All the data obtained were recorded in a table and, on their basis, the corresponding calculations were made. In particular, the
pressure p was calculated, which occurred when the inner wall
of the vessel was completely closed under the action of force P
on the upper and lower areas of contact of the squeezed vessel,
respectively, with the movable traverse or stand base:
p = P / F = P / (a·b) [N/mm2 = MPa],
where F – the contact area of the squeezed vessel with the
movable traverse (or base) of the stand, mm2;
a – the contact width of the squeezed vessel with the movable
traverse (or base) of the bench, mm;
b – he length of the contact of the vessel in its longitudinal
direction with the movable traverse (or base) of the stand, mm.
In particular, the measurements showed that the parameter a
ranged from 36.2 mm to 45.1 mm, and the parameter b in the cal-
culations was taken, in accordance with Figure 4, equal to 6 mm.

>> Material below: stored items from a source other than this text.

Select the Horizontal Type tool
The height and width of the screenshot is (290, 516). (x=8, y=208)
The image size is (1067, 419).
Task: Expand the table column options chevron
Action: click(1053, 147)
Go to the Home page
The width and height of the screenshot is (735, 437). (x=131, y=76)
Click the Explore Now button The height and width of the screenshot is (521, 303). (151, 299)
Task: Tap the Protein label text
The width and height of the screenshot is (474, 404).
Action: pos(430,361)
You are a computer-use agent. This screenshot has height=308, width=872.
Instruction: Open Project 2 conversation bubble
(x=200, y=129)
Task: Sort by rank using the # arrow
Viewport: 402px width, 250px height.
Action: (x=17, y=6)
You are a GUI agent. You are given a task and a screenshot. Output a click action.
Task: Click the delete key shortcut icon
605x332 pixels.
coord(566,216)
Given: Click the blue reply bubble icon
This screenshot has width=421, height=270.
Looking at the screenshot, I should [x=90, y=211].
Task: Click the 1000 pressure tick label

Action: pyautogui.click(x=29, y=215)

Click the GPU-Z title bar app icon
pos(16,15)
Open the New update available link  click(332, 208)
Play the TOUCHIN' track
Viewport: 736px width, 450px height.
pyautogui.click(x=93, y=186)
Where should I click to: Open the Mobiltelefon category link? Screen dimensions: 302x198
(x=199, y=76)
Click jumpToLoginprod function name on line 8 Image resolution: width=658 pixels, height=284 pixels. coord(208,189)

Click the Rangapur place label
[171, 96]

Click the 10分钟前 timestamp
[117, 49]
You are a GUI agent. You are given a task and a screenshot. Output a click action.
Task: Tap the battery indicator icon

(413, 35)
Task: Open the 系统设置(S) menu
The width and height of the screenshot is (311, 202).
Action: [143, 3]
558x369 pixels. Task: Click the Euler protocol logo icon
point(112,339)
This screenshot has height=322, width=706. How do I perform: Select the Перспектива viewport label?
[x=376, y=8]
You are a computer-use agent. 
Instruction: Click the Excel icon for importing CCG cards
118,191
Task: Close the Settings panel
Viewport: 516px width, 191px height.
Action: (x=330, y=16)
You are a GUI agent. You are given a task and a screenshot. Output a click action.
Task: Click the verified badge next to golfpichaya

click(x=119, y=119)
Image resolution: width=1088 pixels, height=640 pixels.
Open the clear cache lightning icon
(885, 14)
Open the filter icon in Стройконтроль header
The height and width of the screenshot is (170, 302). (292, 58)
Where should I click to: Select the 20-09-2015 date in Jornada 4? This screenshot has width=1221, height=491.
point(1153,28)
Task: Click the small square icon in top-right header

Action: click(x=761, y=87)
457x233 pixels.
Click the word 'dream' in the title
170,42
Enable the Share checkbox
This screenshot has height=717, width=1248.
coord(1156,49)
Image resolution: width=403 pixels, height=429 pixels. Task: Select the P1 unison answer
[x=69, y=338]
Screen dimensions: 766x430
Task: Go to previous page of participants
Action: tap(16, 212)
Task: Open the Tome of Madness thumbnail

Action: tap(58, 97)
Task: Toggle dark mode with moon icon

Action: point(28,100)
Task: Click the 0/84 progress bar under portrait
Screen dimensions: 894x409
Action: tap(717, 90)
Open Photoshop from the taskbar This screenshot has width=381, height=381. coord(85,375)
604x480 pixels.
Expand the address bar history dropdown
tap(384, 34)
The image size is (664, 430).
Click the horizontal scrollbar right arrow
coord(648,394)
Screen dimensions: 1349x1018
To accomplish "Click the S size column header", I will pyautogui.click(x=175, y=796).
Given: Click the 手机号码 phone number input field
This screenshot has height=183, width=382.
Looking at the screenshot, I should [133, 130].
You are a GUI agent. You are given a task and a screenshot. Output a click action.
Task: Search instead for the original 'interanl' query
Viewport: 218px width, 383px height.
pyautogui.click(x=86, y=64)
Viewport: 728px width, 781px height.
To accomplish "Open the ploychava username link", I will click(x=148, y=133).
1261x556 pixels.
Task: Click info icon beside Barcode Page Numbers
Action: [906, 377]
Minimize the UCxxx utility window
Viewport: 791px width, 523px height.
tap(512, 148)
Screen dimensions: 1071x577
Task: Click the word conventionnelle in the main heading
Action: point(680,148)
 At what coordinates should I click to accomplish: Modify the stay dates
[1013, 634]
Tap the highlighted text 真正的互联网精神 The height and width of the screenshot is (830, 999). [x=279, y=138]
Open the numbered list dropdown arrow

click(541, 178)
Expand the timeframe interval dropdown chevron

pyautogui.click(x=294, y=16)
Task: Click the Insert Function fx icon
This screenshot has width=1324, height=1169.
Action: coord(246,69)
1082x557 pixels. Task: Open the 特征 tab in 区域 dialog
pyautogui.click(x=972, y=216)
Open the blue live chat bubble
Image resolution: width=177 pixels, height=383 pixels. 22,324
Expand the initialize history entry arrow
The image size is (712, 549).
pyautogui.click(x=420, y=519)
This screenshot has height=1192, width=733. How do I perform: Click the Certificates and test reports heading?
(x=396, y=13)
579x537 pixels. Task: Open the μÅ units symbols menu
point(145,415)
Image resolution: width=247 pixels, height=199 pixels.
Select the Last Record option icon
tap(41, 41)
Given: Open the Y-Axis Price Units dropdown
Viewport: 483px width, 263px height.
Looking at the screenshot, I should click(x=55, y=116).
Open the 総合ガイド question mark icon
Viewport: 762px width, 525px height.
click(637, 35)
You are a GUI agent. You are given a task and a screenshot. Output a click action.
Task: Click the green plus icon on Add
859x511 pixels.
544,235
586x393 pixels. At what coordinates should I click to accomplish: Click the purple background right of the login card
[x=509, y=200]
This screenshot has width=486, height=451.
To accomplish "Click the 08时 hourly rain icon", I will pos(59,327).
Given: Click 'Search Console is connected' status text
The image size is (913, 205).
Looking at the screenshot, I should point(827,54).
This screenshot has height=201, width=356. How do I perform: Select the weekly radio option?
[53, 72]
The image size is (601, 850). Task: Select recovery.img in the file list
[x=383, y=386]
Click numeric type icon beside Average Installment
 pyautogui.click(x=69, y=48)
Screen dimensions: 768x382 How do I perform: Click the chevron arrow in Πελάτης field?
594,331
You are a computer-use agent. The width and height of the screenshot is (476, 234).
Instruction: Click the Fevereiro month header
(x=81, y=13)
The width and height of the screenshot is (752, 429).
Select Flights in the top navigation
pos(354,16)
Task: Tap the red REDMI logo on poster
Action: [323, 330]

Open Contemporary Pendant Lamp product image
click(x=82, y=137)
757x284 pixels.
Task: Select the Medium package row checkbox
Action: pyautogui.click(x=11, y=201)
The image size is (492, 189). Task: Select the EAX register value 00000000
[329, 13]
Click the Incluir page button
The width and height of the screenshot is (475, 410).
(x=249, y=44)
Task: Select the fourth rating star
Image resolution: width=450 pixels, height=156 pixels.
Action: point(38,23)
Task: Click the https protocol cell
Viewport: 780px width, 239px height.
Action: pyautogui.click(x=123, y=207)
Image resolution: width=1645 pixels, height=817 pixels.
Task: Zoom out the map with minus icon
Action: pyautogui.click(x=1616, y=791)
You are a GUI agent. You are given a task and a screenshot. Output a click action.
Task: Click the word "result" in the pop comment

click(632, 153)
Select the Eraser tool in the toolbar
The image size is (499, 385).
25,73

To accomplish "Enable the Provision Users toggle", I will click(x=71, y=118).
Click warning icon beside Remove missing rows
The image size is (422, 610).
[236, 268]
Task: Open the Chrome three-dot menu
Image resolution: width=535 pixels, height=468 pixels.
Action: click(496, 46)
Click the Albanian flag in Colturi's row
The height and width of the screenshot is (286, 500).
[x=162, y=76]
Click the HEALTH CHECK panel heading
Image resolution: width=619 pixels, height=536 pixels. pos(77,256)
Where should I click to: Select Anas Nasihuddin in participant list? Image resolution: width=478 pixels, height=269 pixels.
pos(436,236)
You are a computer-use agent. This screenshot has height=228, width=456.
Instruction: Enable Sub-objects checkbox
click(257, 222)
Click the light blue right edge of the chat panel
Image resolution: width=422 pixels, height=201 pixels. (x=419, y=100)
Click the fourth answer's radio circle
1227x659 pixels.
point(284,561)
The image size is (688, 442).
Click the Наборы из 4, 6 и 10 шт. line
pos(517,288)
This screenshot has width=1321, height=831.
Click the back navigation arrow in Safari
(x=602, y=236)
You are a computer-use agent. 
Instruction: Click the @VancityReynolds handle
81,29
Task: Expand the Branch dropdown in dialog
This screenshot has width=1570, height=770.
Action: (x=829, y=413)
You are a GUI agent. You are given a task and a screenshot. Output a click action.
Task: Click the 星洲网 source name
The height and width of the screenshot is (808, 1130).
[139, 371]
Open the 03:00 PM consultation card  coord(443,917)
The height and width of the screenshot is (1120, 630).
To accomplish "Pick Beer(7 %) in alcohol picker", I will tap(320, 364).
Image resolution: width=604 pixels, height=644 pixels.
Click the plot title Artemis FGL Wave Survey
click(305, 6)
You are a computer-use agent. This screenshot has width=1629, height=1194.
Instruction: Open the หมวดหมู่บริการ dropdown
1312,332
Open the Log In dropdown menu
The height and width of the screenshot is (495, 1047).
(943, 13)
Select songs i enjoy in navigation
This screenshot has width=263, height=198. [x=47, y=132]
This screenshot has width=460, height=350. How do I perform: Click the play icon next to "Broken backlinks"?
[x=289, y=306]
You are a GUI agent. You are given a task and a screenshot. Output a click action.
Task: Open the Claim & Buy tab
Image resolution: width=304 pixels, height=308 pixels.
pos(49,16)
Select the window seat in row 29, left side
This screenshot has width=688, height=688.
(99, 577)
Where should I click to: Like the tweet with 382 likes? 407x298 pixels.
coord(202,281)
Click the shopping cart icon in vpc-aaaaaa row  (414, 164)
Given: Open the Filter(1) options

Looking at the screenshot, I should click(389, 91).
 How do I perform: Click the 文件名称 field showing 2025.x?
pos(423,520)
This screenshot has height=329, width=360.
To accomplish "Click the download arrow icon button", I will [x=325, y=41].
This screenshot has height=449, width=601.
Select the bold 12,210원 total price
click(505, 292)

Calculations have shown that the “final state” of the squeezed
vessel occurs at pressure p, the average value of which is 0.045
MPa. At the same time, it turned out that the wall thickness of
the pulmonary trunk h decreased to an average of 1.02 mm and
the relative deformation of its compression ε averaged 15%.
Discussion
Thus, on the basis of the conducted experimental studies with
“fresh” pulmonary trunks, it was established that in order to compress the pulmonary artery trunk on the above stand until the
inner surface of the artery wall is completely closed, it is necessary to apply a force P transverse to the vessel, the value of which
will depend not only on the value of the given above the average
value of pressure p, but also on the contact area of the squeezed
vessel with the movable traverse (or base) of the stand F=a•b. In
the experiments performed, this force was in the range from 0.89
kg (~8.08 N) to 1.21 kg (~11.12 N).
Based on the foregoing, the thicknesses of the pulmonary
trunk wall layers were calculated, which will occur when this vessel is compressed until the surface of its inner wall is completely
closed (Figure 8), i.e. with a decrease in its thickness by 15%, assuming that the thickness of each layer of the compressed vessel
wall will also decrease by 15%.
Taking into account the decrease in the thickness of the layers
of the wall of the pulmonary trunk with the application of the
optimal calculated compression pressure until the vessel is completely closed and the previously indicated zone of damage with
optimal RF exposure to the wall of the pulmonary trunk with a
depth of 58% of its thickness, the depth of such a zone was also
determined during RF exposure to the compressed vessel. It was
0.59 mm (Figure 8).
Thus, as a result of the experimental work, the main power
and geometric parameters were determined, which should be
provided for the developed experimental model of an electrosurgical instrument during radiofrequency ablation of the pulmonary
artery trunk in order to denervate it [17].
Declarations
Conflict of interest: None declared.
Funding: This work is supported by the Russian Science Foundation under grant 21-75-10075.